A key part of the Nationals’ 2013 and 2014 clubs, Span was counted on to do it again last season. But offseason surgery for a sports hernia set in motion a chain of events that led to more injuries to the other side of his abdomen, his back and then his hip.
Span wound up playing in only 61 games, and though he still managed to hit .301 with a .365 on-base percentage, he never felt close to 100 percent healthy and admits now that he pushed himself too hard to return from those injuries, in part because he knew he was in a contract year.
When the season ended, with Span forced to watch the Nationals’ September meltdown from his home in Tampa while recovering from surgery to repair a torn labrum in his hip, he was left to wonder where he’d be playing in 2016, whether the Nats would remain interested or whether he’d be looking elsewhere.
“I didn’t know what was going to happen,” he said. “I was just so distraught. I was just in a bad place, just being hurt. And just the state of the team as well. I hoped that I was maybe going to get an opportunity to come back. But I wasn’t sure. There was a lot of uncertainty with free agency. So I wasn’t sure.”
The Nationals, like most teams, weren’t willing to make a significant commitment to Span before he made a full recovery from his September hip surgery, which required six months to recover. The Giants, though, were convinced in Span’s recovery enough to make the three-year offer, and he couldn’t refuse that.
“That was a blessing,” he said. “It definitely caught me off-guard. I’ll be honest with you: There were a lot of teams that called. They didn’t want to go long-term, but there were a lot of teams that wanted to do one-year and two-year deals. But San Francisco, they stepped up. They took a chance on me. I’m just happy that I have been able to be healthy to this point. I’ve played more games this year than I did last year. I just look forward to continuing to progress.”
Span’s numbers to date - .256 batting average, .333 on-base percentage, .344 slugging percentage - aren’t up to his usual standards. But the fact he has played in 90 of San Francisco’s 101 games matters most to him, and he believes the farther removed he gets from the surgery, the more he’ll start to resemble his real self on the field.
He remains in touch with several former teammates, including a guy he played with in Minnesota who has since become his replacement in Washington: Ben Revere.
Revere, of course, has battled through his own injury (strained oblique suffered on opening day) and subsequent struggles (.214 batting average, .262 on-base percentage).

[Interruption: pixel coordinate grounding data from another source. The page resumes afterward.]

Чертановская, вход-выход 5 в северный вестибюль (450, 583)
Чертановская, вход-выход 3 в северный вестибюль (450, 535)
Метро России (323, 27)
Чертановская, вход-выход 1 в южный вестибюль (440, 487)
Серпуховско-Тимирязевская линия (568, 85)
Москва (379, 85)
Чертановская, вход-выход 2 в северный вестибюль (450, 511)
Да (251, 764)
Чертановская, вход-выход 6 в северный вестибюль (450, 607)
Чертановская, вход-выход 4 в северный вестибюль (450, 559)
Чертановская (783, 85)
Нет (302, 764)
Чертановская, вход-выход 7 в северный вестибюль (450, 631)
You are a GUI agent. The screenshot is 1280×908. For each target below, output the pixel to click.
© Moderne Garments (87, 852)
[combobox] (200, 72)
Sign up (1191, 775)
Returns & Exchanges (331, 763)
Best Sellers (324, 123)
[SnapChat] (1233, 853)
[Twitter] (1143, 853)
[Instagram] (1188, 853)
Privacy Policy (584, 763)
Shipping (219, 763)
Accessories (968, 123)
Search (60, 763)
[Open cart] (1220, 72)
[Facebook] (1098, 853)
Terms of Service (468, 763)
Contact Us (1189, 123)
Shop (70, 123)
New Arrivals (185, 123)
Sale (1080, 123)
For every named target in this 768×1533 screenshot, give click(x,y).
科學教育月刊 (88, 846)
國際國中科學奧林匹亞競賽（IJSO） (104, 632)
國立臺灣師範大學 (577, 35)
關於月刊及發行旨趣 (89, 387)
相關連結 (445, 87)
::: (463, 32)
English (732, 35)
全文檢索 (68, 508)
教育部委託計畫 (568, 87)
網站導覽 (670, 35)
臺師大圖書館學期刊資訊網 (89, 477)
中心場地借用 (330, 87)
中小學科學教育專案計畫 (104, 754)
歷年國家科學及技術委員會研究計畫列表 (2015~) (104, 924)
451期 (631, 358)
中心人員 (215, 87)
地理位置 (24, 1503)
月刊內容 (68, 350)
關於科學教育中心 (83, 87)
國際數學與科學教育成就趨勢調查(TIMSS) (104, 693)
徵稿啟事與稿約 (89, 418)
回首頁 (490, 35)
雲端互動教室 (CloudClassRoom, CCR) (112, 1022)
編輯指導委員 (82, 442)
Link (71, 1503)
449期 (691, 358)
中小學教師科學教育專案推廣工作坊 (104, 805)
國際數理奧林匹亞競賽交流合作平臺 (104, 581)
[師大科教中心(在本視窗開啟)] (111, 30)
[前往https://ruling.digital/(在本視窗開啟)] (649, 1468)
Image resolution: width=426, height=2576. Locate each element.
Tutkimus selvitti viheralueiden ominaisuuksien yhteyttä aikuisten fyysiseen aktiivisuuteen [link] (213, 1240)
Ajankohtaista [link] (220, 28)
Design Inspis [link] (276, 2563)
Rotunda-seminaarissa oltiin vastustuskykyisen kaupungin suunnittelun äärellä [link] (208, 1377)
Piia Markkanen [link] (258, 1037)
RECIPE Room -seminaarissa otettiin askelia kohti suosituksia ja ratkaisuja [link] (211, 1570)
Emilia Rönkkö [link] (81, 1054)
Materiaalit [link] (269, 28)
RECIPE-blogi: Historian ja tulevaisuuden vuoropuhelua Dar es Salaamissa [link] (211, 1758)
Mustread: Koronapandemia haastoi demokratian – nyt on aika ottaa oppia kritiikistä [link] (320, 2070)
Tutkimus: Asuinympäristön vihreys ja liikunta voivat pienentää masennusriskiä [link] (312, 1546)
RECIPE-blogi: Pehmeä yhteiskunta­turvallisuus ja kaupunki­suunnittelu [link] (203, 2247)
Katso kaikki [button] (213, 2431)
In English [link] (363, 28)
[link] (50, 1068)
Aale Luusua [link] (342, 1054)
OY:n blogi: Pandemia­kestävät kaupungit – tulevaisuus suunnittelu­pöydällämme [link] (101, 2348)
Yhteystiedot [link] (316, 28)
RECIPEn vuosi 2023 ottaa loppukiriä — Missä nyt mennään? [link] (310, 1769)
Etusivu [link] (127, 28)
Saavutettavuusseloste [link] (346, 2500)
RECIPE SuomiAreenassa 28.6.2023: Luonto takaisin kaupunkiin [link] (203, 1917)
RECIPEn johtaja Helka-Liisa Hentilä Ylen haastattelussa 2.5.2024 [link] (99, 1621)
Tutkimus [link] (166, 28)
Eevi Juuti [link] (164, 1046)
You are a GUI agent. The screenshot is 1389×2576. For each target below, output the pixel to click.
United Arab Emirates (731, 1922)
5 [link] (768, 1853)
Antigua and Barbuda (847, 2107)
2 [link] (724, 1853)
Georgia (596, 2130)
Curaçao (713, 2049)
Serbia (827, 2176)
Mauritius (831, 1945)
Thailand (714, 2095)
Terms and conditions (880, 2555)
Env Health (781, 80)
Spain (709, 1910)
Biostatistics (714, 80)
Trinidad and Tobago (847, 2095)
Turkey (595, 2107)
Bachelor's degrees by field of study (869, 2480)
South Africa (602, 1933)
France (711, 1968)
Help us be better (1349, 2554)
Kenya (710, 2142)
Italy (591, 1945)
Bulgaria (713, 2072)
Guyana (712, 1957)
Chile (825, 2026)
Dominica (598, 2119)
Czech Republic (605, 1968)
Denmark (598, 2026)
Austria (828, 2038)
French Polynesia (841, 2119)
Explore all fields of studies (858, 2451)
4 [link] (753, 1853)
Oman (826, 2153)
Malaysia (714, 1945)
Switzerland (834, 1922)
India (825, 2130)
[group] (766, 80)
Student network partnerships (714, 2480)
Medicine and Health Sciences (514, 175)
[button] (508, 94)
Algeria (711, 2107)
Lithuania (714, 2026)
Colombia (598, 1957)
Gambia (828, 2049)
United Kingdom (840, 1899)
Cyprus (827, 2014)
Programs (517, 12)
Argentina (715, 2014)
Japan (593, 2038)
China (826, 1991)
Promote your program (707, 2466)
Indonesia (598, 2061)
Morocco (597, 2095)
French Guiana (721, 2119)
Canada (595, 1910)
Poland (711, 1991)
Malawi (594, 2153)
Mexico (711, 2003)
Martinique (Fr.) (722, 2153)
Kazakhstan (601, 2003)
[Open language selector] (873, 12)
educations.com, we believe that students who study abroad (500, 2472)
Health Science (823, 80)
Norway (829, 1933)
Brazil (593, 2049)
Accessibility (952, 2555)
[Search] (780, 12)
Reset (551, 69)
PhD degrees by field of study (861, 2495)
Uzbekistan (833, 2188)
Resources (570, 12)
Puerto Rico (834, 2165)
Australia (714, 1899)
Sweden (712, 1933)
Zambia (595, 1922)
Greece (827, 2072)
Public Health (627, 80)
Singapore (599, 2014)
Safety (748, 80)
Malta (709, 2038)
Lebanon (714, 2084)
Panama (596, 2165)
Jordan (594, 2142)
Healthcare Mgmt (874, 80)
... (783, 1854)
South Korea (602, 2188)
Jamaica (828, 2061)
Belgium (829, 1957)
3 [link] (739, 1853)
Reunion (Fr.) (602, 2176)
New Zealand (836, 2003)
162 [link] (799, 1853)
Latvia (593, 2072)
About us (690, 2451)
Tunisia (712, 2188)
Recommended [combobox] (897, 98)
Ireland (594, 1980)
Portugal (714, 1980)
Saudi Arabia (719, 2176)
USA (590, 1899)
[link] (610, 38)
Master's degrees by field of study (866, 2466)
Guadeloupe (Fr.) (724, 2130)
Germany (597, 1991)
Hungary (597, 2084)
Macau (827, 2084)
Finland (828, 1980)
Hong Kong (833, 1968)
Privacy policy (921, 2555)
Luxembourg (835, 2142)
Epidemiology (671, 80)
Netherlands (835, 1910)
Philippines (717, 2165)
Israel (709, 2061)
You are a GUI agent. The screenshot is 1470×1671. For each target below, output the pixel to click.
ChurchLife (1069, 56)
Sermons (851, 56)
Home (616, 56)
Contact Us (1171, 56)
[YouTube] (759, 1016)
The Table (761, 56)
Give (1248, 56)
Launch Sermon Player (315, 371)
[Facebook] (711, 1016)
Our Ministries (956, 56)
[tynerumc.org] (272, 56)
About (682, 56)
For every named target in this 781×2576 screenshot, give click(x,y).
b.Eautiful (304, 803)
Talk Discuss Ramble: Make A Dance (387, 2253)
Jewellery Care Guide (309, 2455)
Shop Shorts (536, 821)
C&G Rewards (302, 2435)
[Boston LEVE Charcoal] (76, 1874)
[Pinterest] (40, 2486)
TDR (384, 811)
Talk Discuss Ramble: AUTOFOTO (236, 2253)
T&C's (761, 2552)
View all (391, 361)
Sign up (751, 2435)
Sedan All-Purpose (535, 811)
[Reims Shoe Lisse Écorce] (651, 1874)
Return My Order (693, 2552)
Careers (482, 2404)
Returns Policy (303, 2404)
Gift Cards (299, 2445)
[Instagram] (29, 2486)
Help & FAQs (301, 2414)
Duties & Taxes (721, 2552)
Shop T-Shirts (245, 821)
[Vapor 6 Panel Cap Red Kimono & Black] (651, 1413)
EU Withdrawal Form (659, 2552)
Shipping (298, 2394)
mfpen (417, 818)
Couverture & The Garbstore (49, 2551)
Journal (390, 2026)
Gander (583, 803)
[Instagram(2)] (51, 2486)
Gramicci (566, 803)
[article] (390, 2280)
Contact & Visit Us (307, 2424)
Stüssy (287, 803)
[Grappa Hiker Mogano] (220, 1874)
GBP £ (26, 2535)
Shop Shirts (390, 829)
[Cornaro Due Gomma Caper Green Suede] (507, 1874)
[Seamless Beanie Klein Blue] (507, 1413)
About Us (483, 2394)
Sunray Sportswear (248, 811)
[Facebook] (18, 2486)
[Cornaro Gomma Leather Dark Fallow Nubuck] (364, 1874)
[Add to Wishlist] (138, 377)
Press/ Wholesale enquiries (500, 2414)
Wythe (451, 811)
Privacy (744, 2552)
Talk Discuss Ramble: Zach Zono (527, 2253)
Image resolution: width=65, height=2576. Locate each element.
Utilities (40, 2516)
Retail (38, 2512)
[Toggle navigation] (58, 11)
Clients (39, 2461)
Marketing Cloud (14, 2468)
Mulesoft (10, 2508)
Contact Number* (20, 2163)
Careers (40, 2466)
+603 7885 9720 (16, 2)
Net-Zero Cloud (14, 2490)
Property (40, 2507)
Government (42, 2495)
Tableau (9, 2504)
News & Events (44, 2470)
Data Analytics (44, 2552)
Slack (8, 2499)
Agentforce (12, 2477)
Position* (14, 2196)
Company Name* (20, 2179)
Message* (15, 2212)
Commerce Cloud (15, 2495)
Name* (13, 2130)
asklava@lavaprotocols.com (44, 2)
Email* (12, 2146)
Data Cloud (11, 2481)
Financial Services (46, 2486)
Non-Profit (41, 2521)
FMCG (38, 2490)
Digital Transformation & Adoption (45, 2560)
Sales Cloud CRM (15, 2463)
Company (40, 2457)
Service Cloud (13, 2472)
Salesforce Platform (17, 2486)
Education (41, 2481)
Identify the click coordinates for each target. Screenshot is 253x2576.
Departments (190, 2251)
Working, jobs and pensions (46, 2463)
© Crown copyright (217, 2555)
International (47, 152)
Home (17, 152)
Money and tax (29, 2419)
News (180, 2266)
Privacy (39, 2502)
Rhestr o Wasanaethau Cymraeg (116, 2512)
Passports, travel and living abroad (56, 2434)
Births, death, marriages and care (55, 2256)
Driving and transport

And now he’s dealing with life on the bench, with rookie Trea Turner tonight starting his third straight game in center field despite zero outfield experience until a month ago at Triple-A Syracuse.
Span, though, is a big believer in Revere and offered up strong words of encouragement for his pal.
“He’s going to be fine,” Span said. “He had some struggles in Philadelphia, I remember when we were playing against him. He’s a guy that once he gets hot, he’ll stay hot for a long time. I don’t worry about him. He’s hit at every single level that he’s played at. Sometimes you come into a new situation, a new team, it might be a little awkward. I think he just needs to get settled in. And once he does, he’ll be fine. He’s a fine ballplayer. He can do it all. I’m a fan of his.”